**TASK INSTRUCTIONS**.
Will you write out the data exactly, excluding every picture?

**RECORDS FOR THIS EXERCISE**.
◆ ◆ ◆
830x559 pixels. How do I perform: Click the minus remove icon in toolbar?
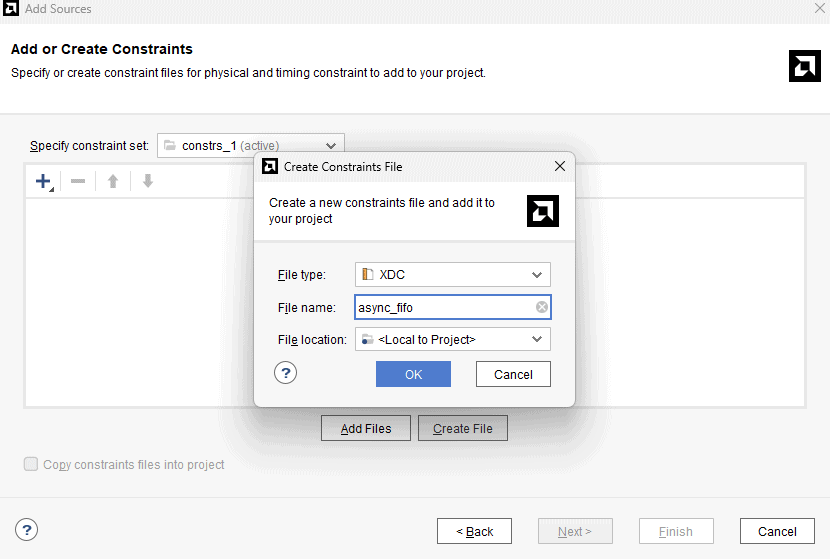point(78,181)
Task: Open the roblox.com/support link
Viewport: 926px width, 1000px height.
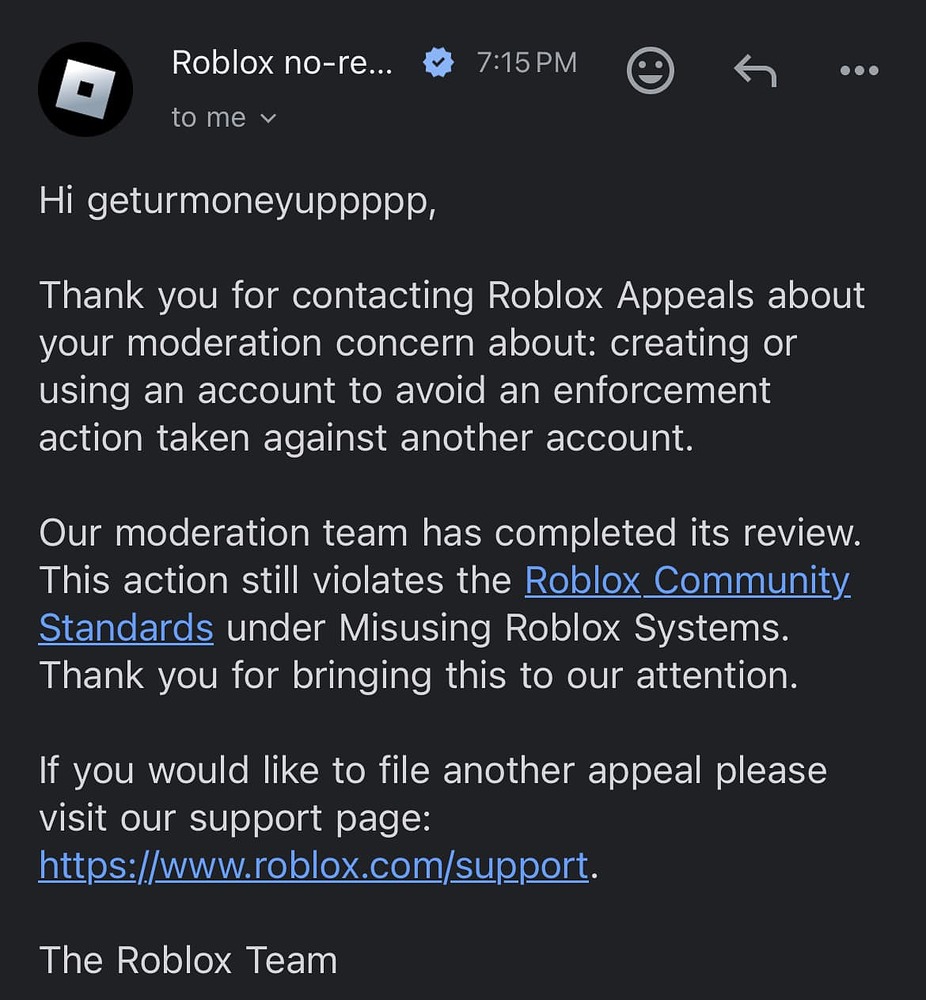Action: coord(313,865)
◆ ◆ ◆
**EXERCISE RESULT**.
830x559 pixels. How do I perform: Click the minus remove icon in toolbar?
point(78,181)
Task: Open the roblox.com/support link
Viewport: 926px width, 1000px height.
Action: coord(313,865)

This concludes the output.